Screenshot grounding data

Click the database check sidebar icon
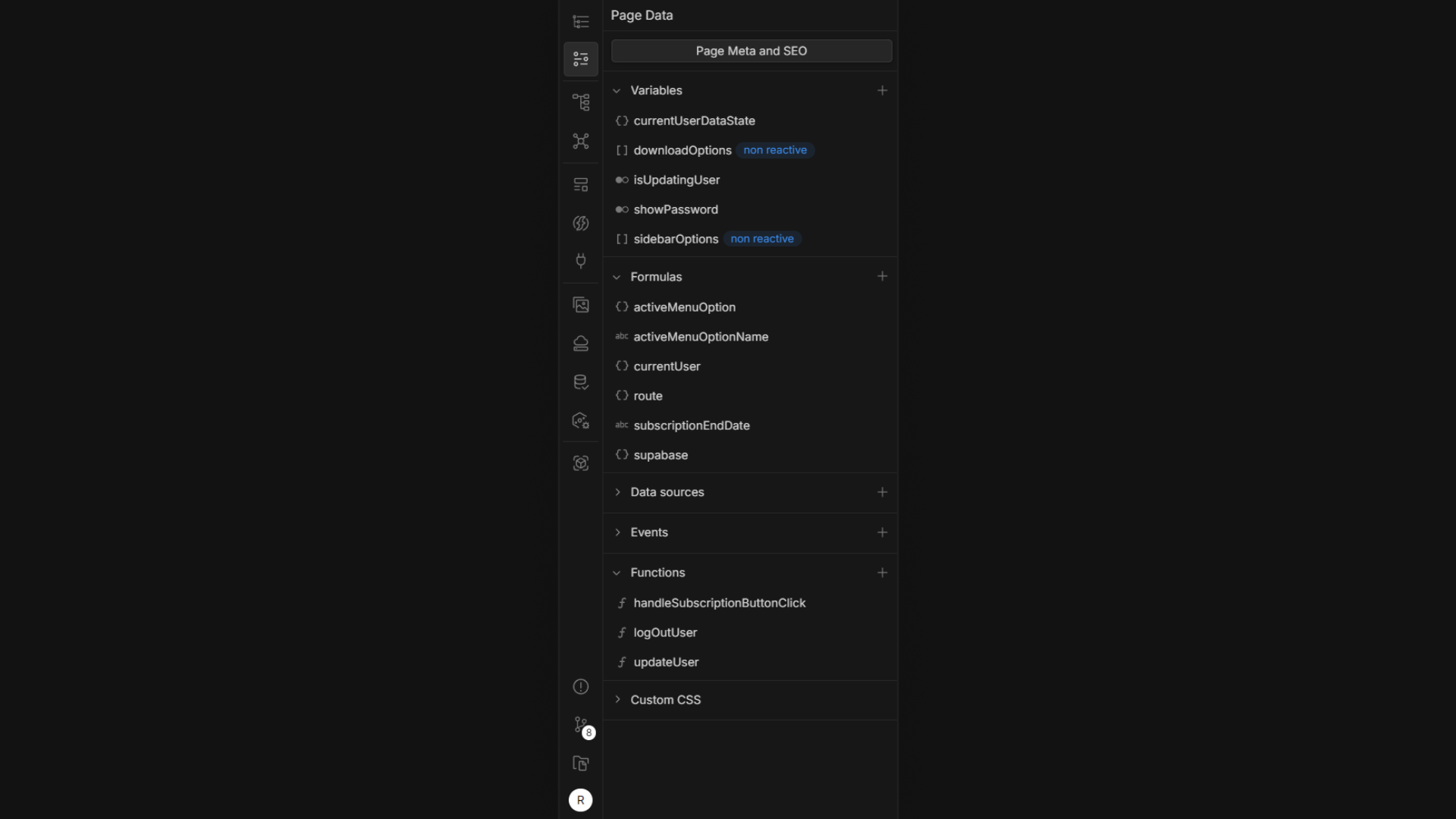The height and width of the screenshot is (819, 1456). (580, 382)
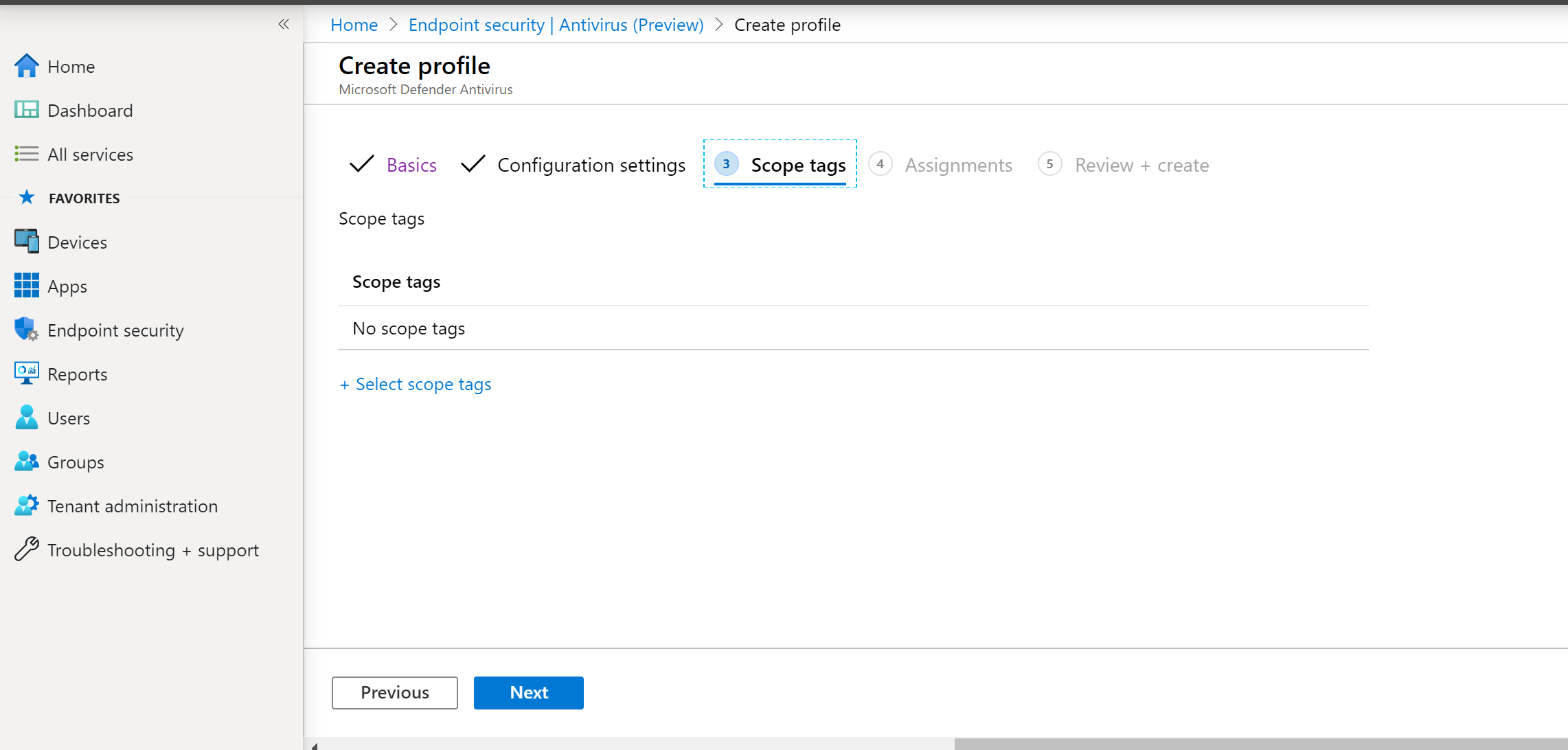
Task: Open Dashboard via its sidebar icon
Action: click(x=26, y=111)
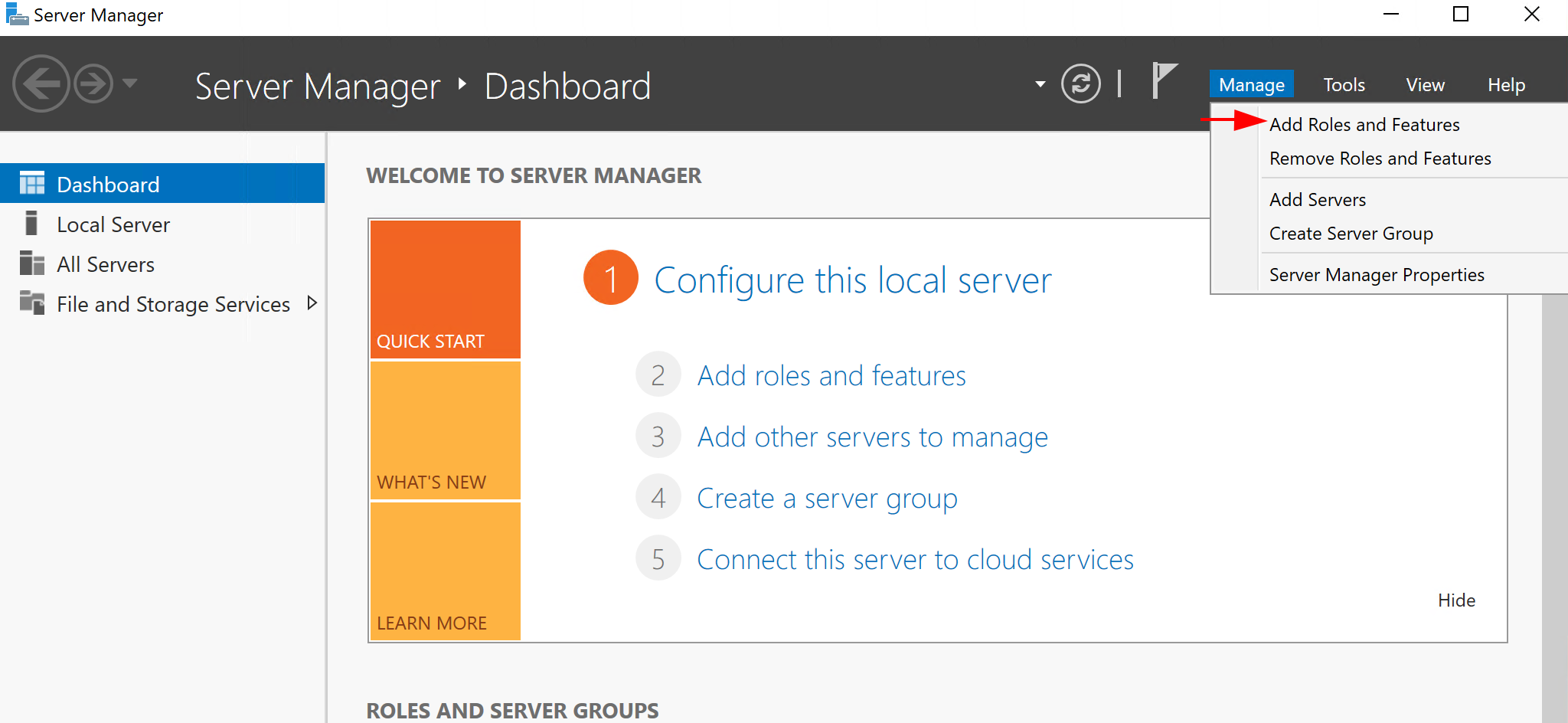Open the dropdown arrow beside the Refresh button
1568x723 pixels.
point(1039,84)
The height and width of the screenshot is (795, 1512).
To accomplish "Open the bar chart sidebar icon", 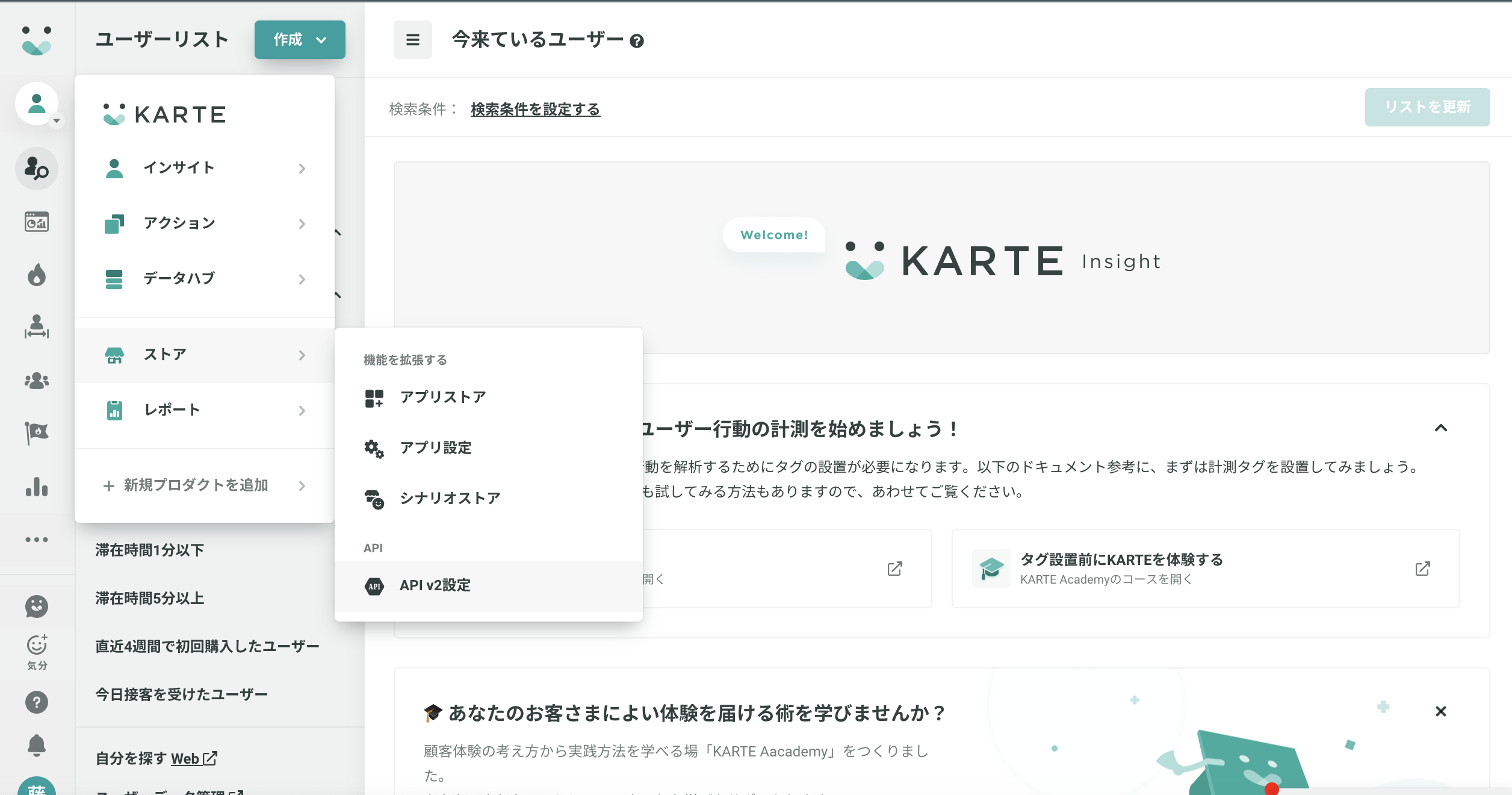I will (36, 486).
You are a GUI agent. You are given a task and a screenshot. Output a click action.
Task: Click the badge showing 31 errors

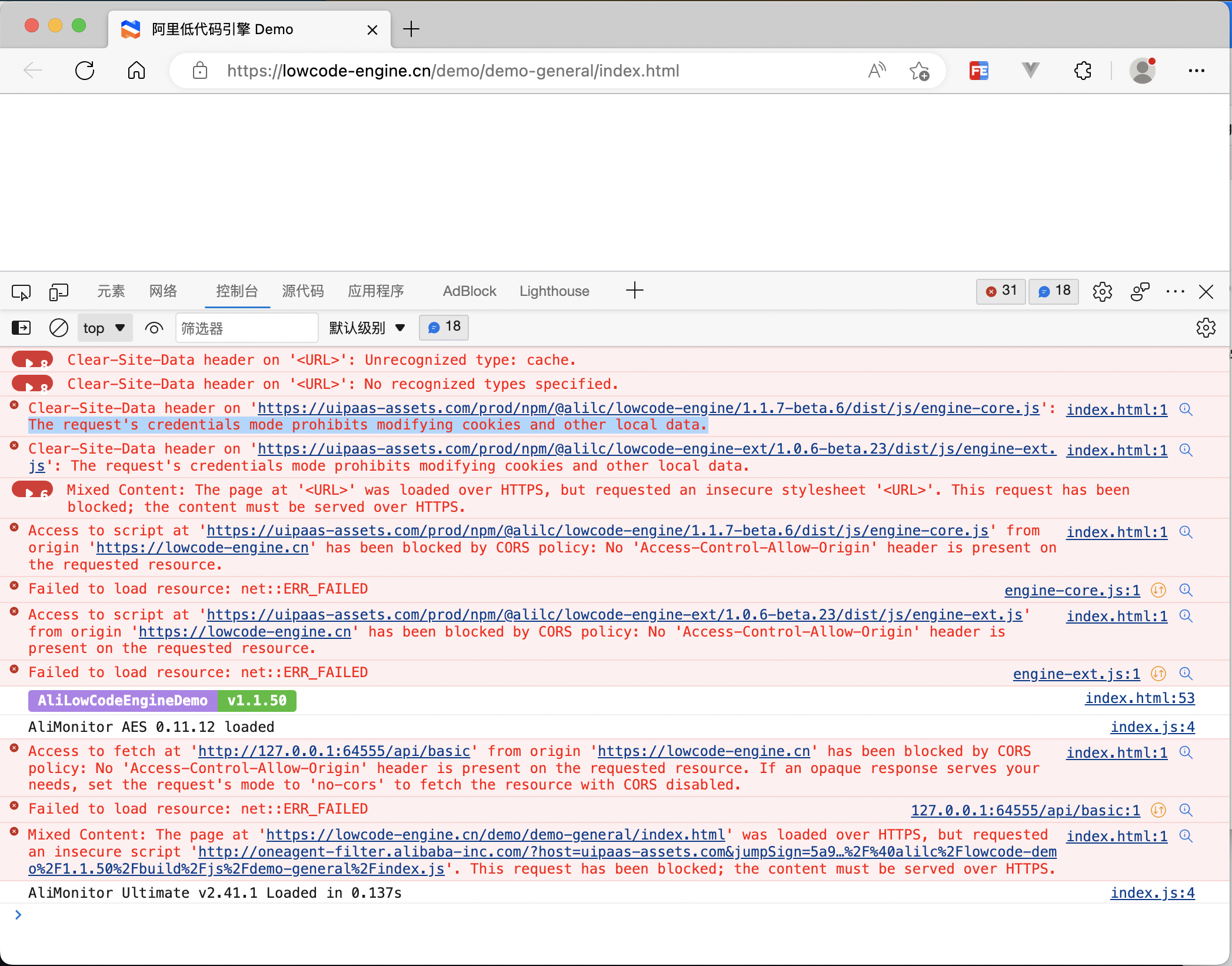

| EXERCISE REQUIREMENTS |
Without the pictures, transcribe the lines from the one containing "You are a GUI" through the end of the data, exactly and only those.

| REPLY |
You are a GUI agent. You are given a task and a screenshot. Output a click action.
Task: Click the badge showing 31 errors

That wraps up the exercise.